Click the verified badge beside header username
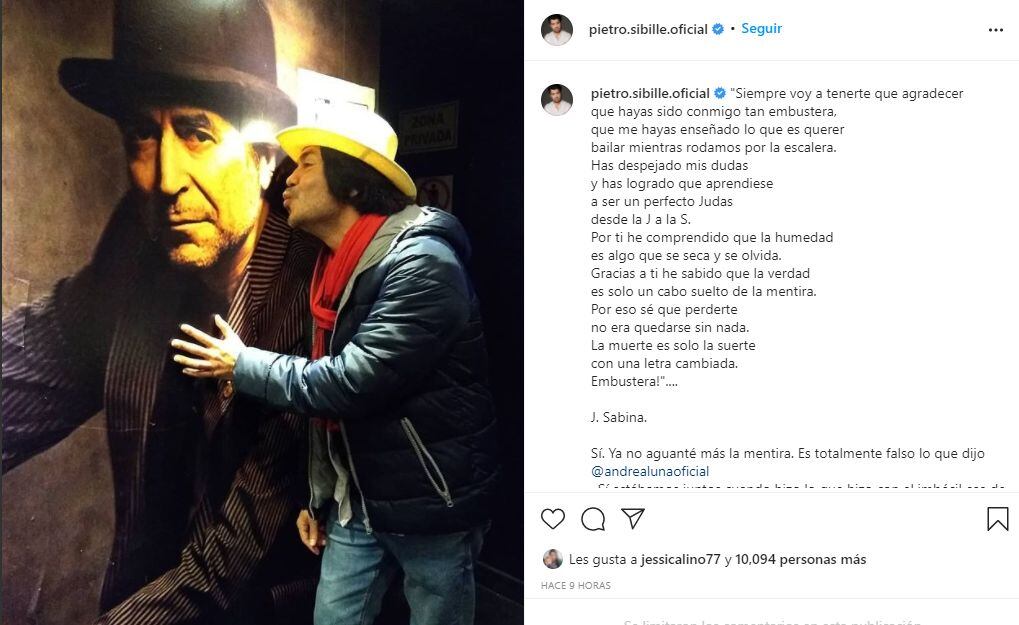Viewport: 1019px width, 625px height. 718,29
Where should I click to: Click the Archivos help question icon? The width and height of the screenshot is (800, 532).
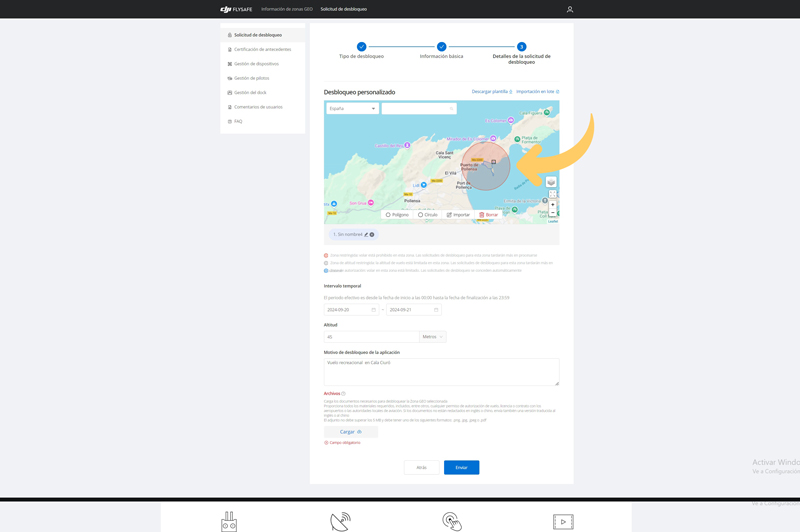pos(343,394)
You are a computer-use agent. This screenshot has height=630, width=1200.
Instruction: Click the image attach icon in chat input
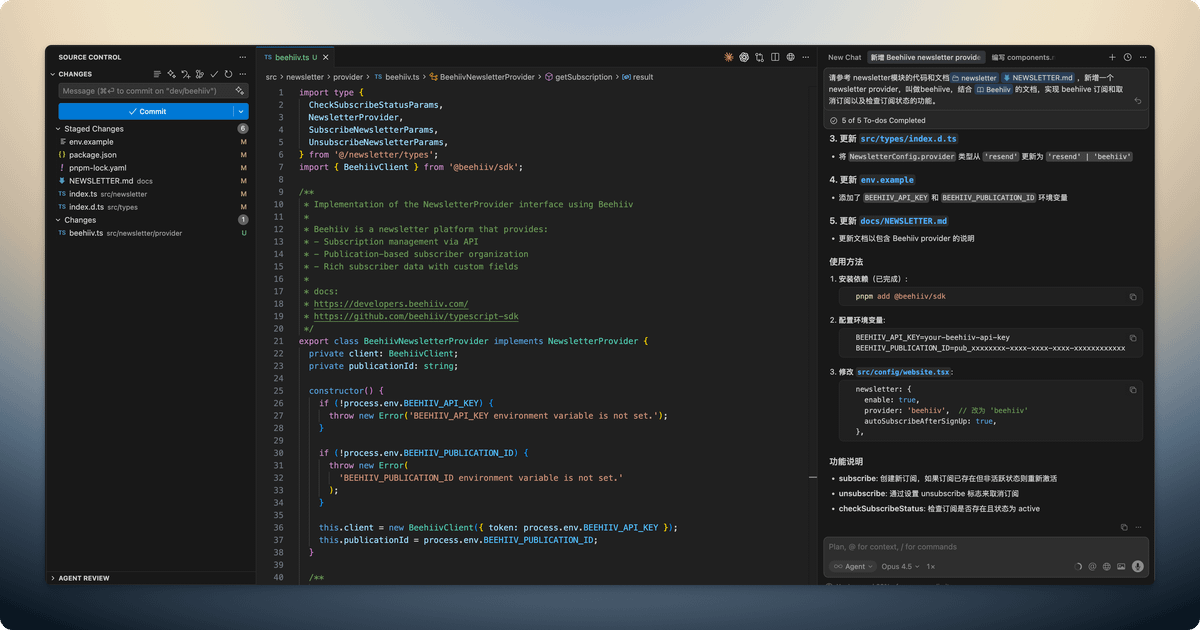click(x=1122, y=566)
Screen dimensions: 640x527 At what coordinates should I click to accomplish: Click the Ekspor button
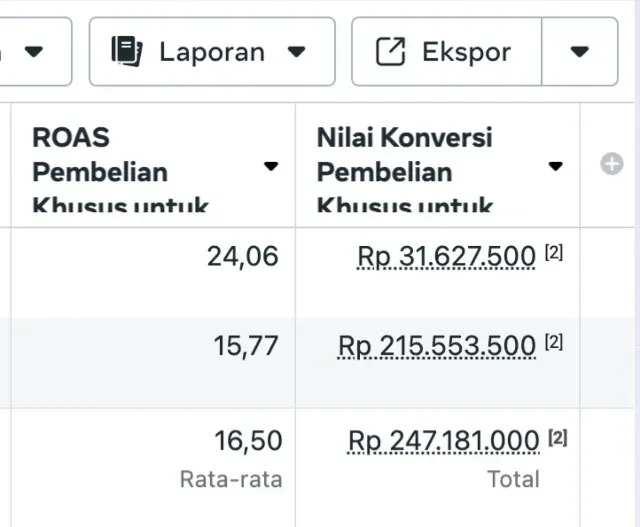click(x=447, y=51)
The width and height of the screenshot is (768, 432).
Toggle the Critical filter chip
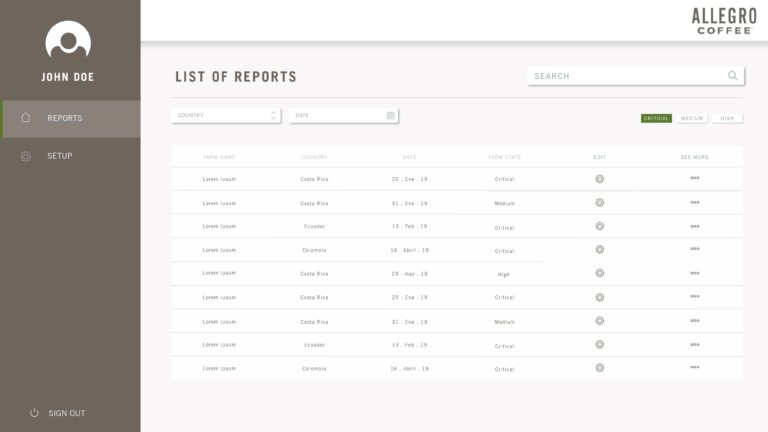coord(656,118)
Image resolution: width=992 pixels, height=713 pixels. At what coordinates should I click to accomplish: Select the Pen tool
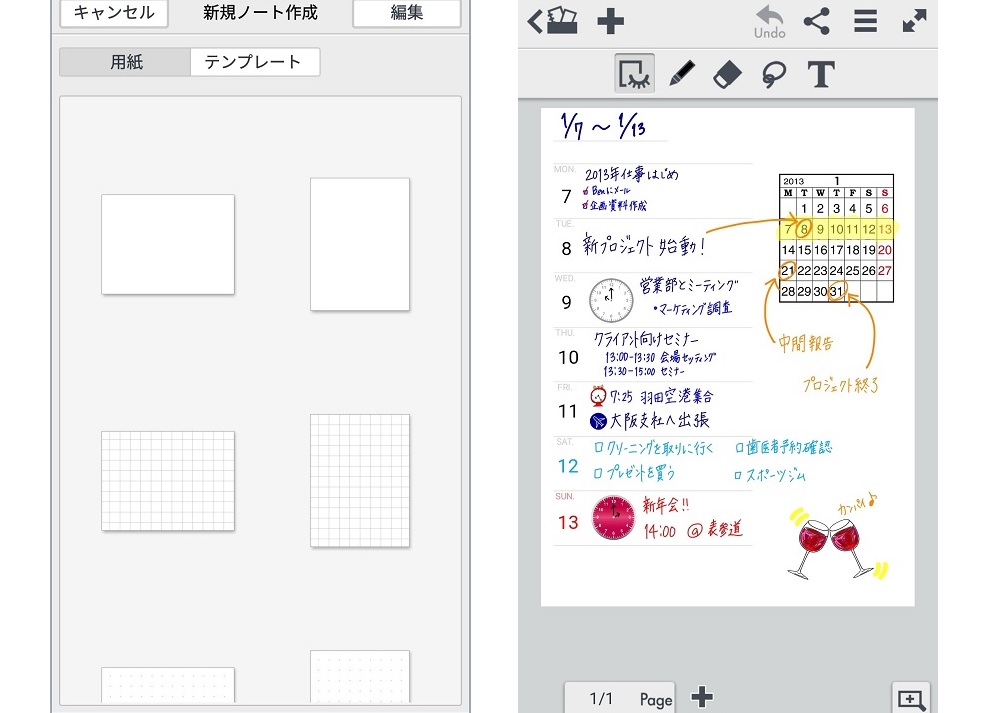click(x=682, y=74)
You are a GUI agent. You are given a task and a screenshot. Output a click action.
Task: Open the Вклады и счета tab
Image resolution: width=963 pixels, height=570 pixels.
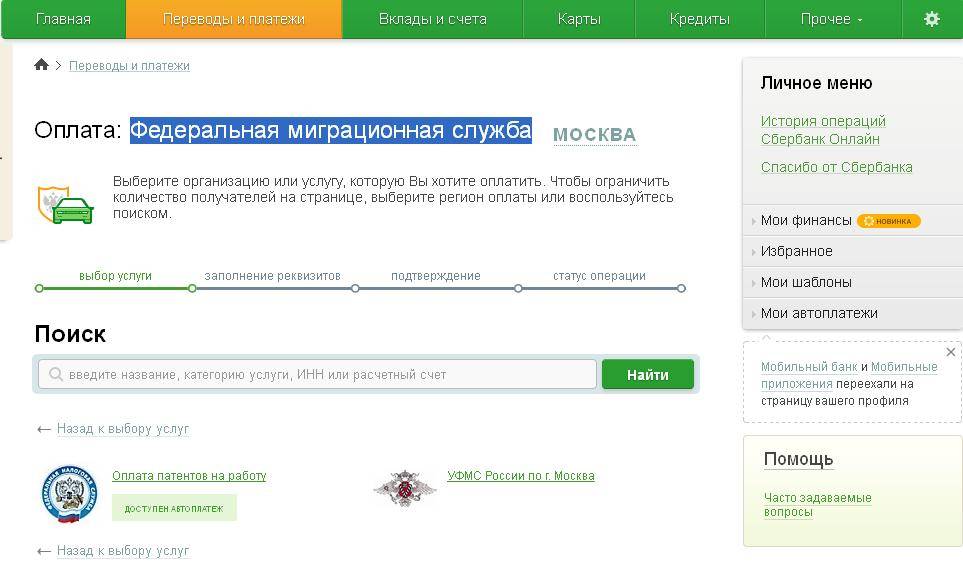coord(432,19)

Your goal:
Tell me how many lines in the data include "agent", giving only the number.

Problem solution:
2